Beside it was an enormous leather-bound book with the Warden’s Rune embossed on the cover. The edges were sprayed gold.
“Do you recognize that?” Lindsey asked, dumping a bag of chips, a jar of salsa, and a carton of ice cream coated in freezer frost onto the Earth Warden table.
She had mentioned that the Book of Wisdom had been glamoured. “Oh!” I exclaimed, and flung open the cover. There were hundreds more pages here than before, chock-full of spells, recipes, ritual instructions, and descriptions of herbs and crystals, all meticulously chronicled and organized.
“If you ever want to add a spell, a new page will appear in the right spot,” Vanessa said, sitting on one of the chaises. She was sporting fresh bandages.
A book that magically generated pages should have warranted more of a reaction, but the rest of that statement was doubly intriguing. “You mean like…I could make one up?” I asked skeptically.

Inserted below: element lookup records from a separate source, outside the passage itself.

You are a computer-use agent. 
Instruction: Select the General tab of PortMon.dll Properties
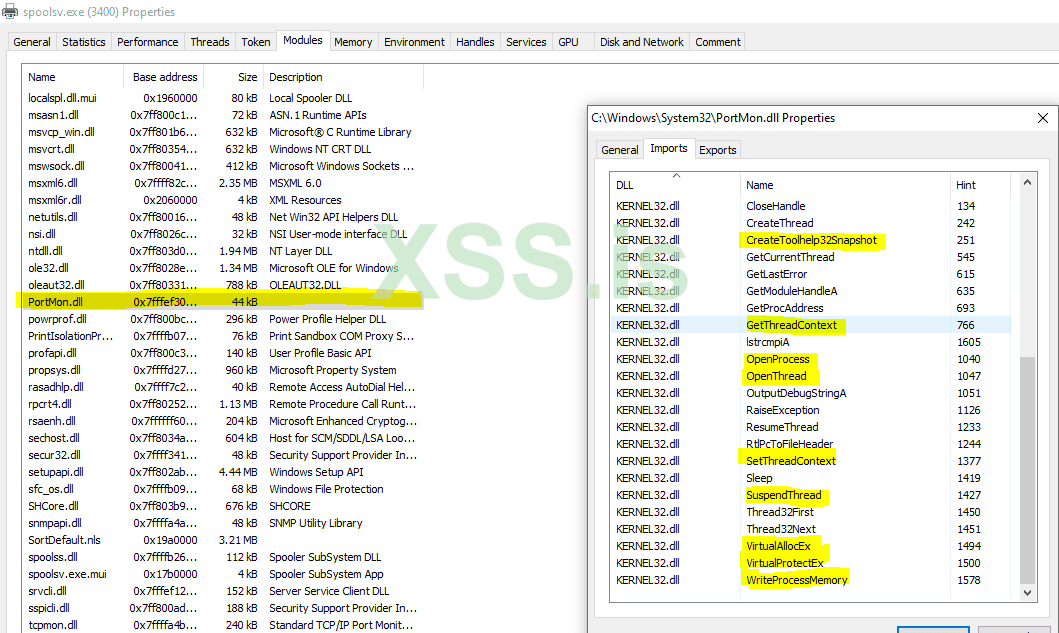click(619, 150)
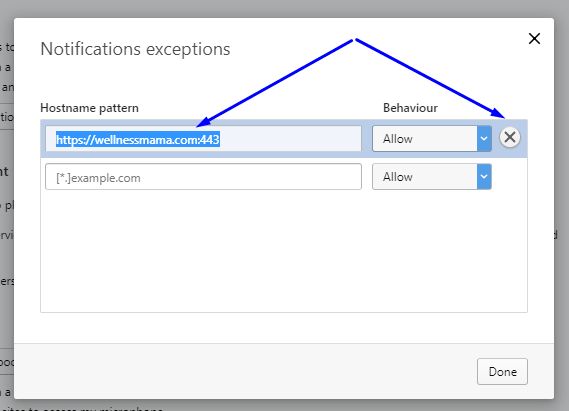Click the blue chevron on the wellnessmama.com Allow dropdown
This screenshot has height=411, width=569.
[484, 139]
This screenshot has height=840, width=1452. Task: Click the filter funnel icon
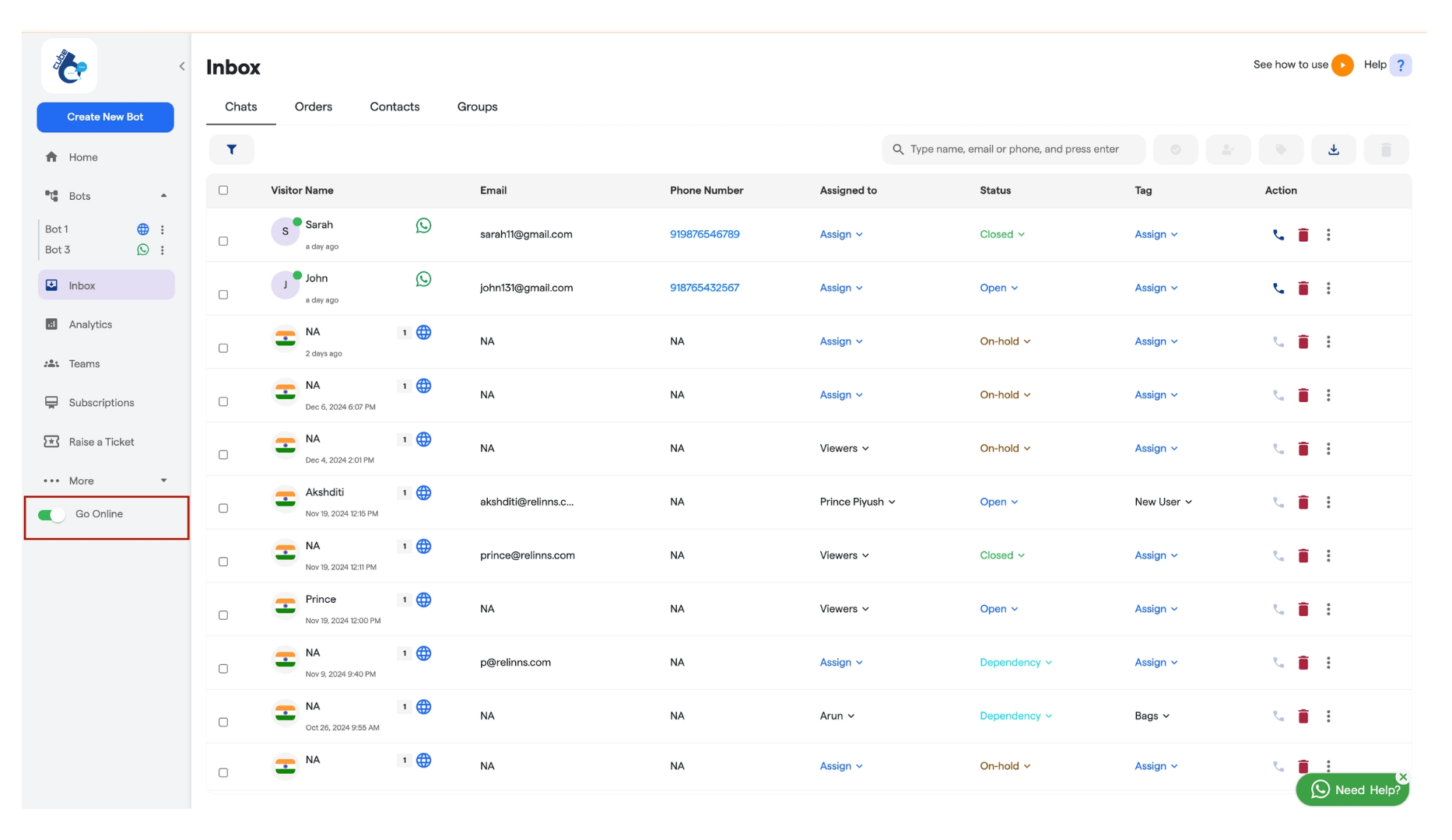231,149
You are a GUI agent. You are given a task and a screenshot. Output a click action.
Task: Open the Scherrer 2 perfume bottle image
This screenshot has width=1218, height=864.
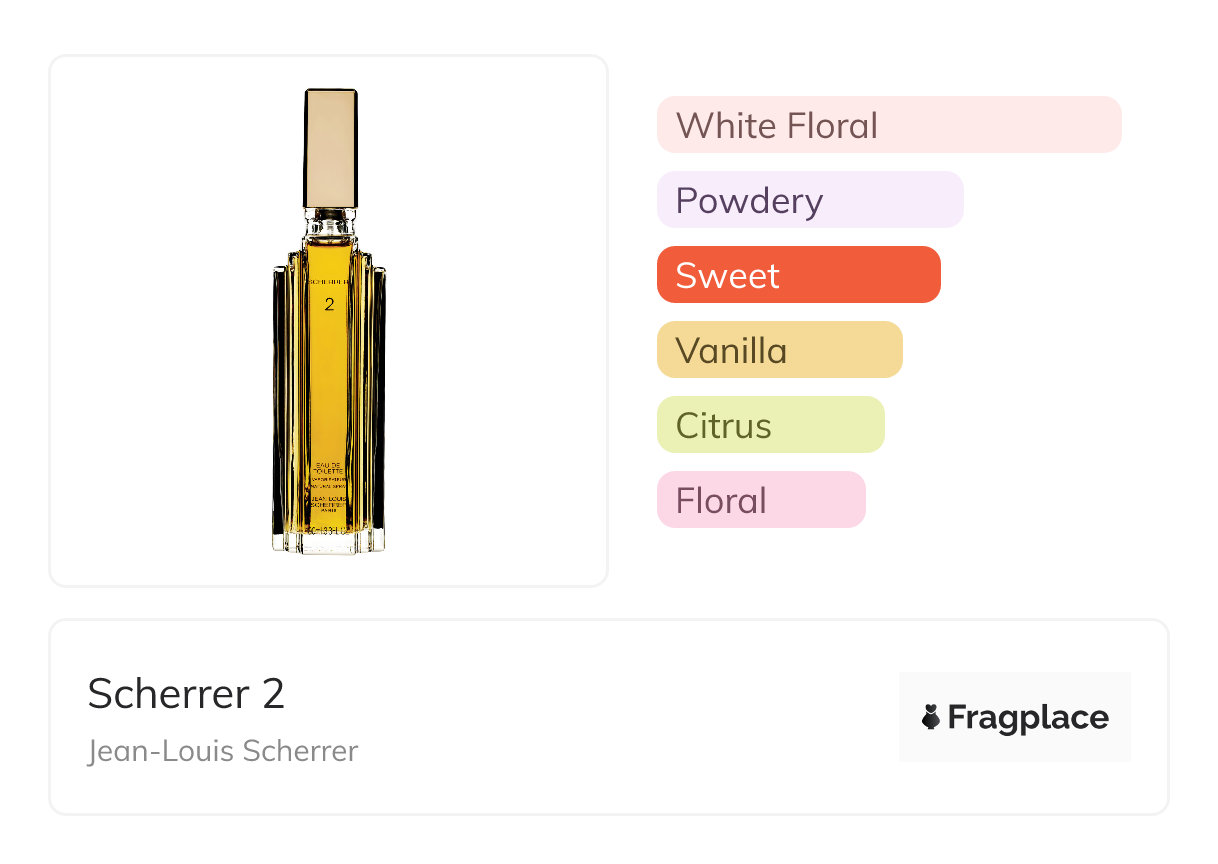329,321
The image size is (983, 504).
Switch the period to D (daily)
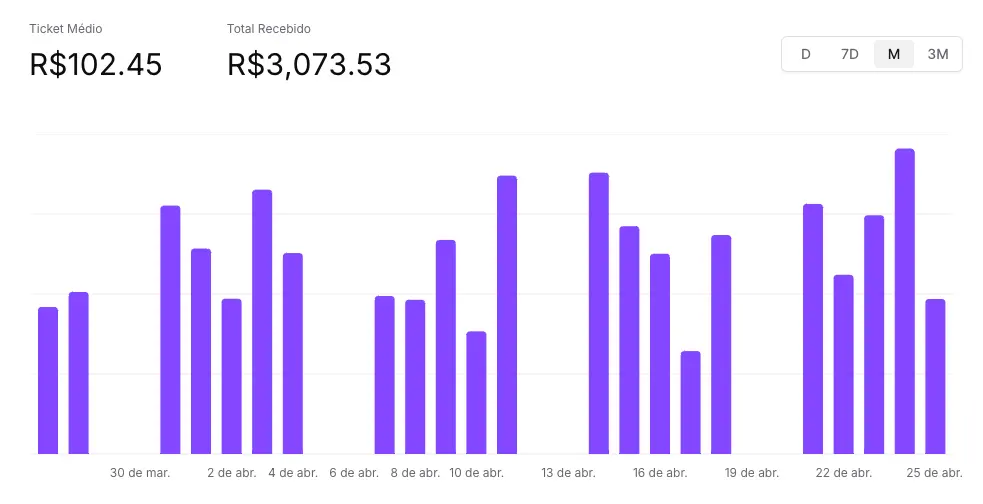(805, 54)
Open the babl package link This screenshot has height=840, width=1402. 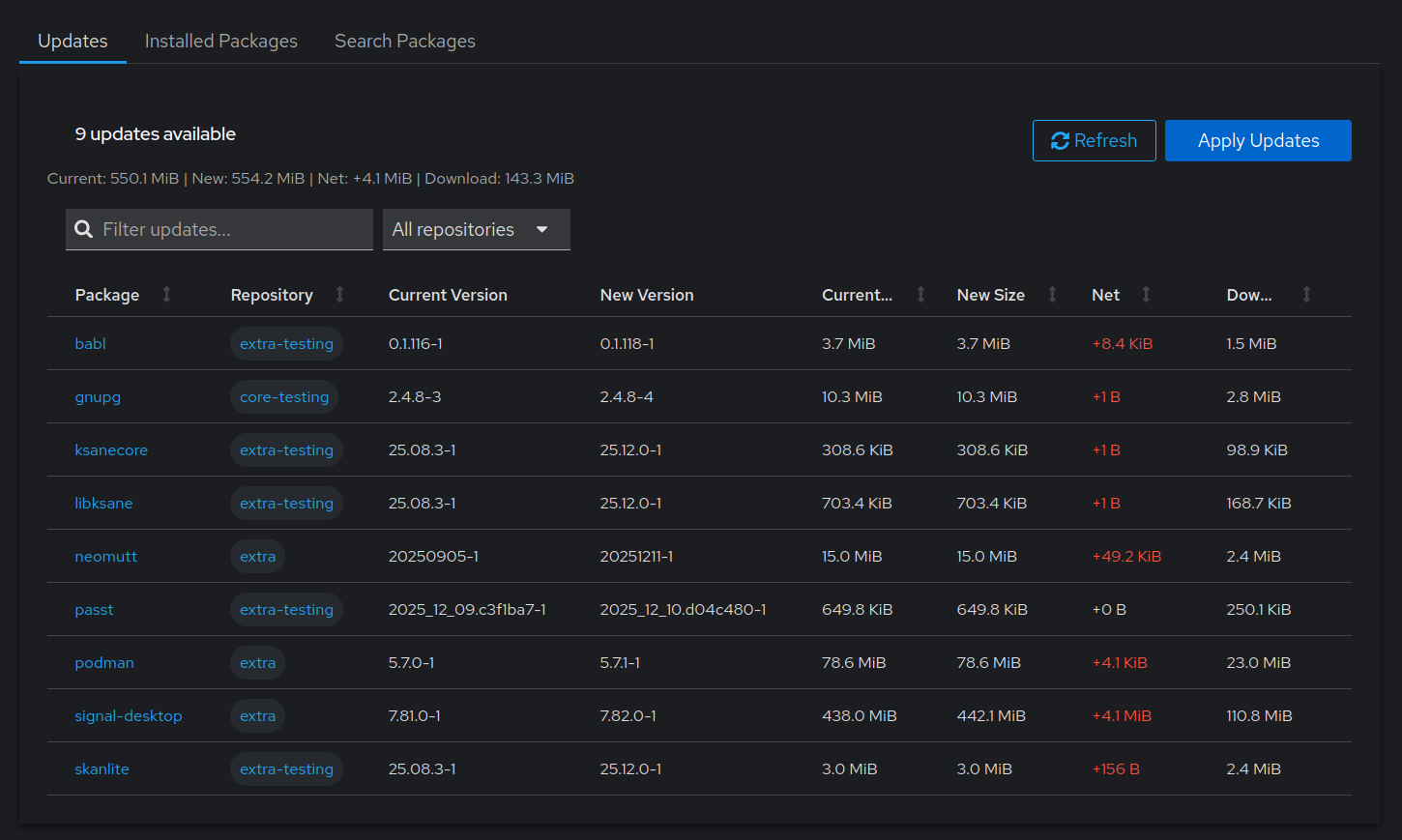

Vanessa tossed her legs over the head of the chaise and lay backward on the cushion, sifting her fingers through her curls. “Yeah,” she said with a half shrug. “Every spell and elixir and ritual was made up by someone. You have more magic than any of us. Why couldn’t you make something up?”
“I don’t know how it works.”
“Sure you do,” Vanessa said. “You just have to let go of your inhibitions.”
“Look for a spell you want to do,” Lindsey said, and plopped on the rug with a ramekin of salsa and the bag of chips. “We’ll start with that.”
“All right.” I heaved the book from the table and settled onto the chaise across from Vanessa’s.